Computer games have frequently used cyberpunk as a source of inspiration, such as the Deus Ex series and the System Shock series as well as the MMORPG Neocron. Other games, like Blade Runner and the Matrix games, are based upon genre movies. Electronic Arts and Tilted Mill also published a game called SimCity Societies in 2007 which features the ability for a cyberpunk society along with numerous others.
Architecture and urban planning
Some real life places have been described as cyberpunk, such as Japan and the Sony Center in the Potsdamer Platz public square of Berlin, Germany.
Society and counterculture
Several subcultures have been inspired by cyberpunk fiction. These include the Cyberdelic counter culture of the late 80s and early 90s. Cyberdelic, whose adherents referred to themselves as "cyberpunks", attempted to blend the psychedelic art and drug movement with the technology of cyberculture. Early adherents included Timothy Leary, Mark Frauenfelder and R. U. Sirius. The movement largely faded following the dot-com bubble implosion of 2000.
Cybergoth is a fashion and dance subculture which draws its inspiration from cyberpunk fiction, as well as rave and gothic subcultures.

..........

SET OF TASKS:
1. Answer these questions using the passage on cyberpunk's influence:
(a) In what year did Electronic Arts and Tilted Mill publish SimCity Societies?
(b) In which public square of Berlin is the Sony Center located?
(c) After what event did the Cyberdelic movement largely fade?
2. Proceed with the passage on cyberpunk's influence, picking up after its final sentence about Cybergoth.
The data after this point is separate material and has no connection to the passage on cyberpunk's influence.

DATA SHOWN:

..........

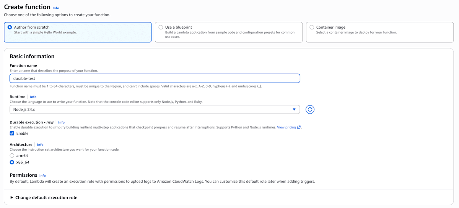Open the Runtime dropdown arrow
The height and width of the screenshot is (208, 459).
point(294,109)
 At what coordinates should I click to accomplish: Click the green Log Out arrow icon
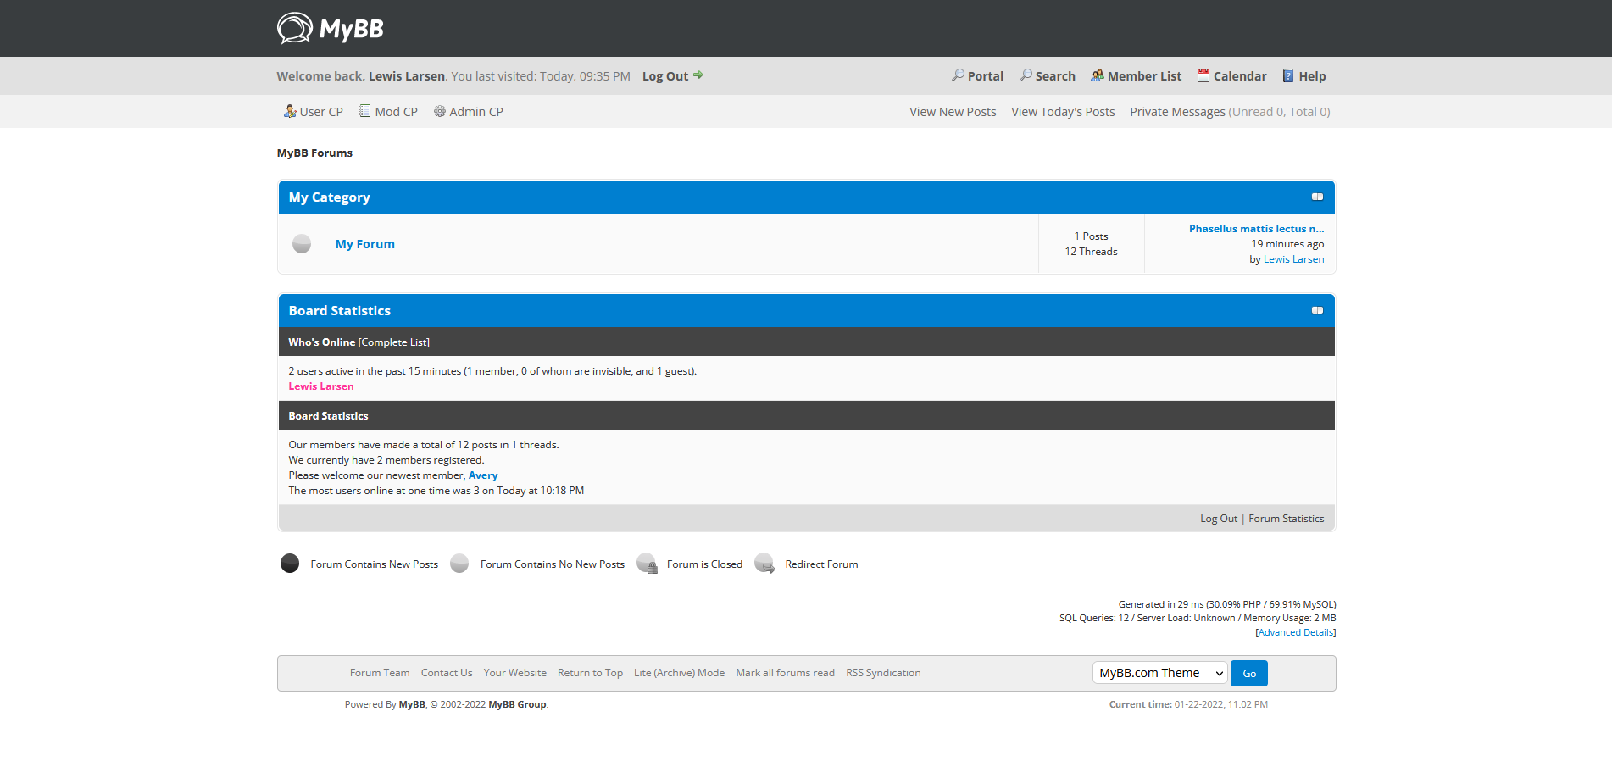pyautogui.click(x=698, y=75)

..........

SET OF ANSWERS:
1.
(a) 2007
(b) Potsdamer Platz
(c) The dot-com bubble implosion of 2000

2.
Arts and aesthetics
Literary subgenres and connected genres
As a wider variety of writers began to work with cyberpunk concepts, new sub-genres of science fiction emerged, some which could be considered as playing off the cyberpunk label, others which could be considered as legitimate explorations into newer territory. These focused on technology and its social effects in different ways. One prominent subgenre is "steampunk", which is set in an alternate history Victorian era that combines anachronistic technology with cyberpunk's bleak film noir world view. The term was originally coined around 1987 as a joke to describe some of the novels of Tim Powers, James P. Blaylock, and K.W. Jeter, but by the time Gibson and Sterling entered the subgenre with their collaborative novel The Difference Engine the term was being used earnestly as well.
Another subgenre is "biopunk" (cyberpunk themes dominated by biotechnology) from the early 1990s, a derivative style building on biotechnology rather than informational technology. In these stories, people are changed in some way not by mechanical means, but by genetic manipulation. Paul Di Filippo is seen as the most prominent biopunk writer, including his half-serious ribofunk. Bruce Sterling's Shaper/Mechanist cycle is also seen as a major influence. In addition, some people consider works such as Neal Stephenson's The Diamond Age to be postcyberpunk.
Much of the industrial/dance heavy "Cyberpunk" - recorded in Billy Idol's Macintosh-run studio - revolves around Idol's theme of the common man rising up to fight against a faceless, soulless, corporate world.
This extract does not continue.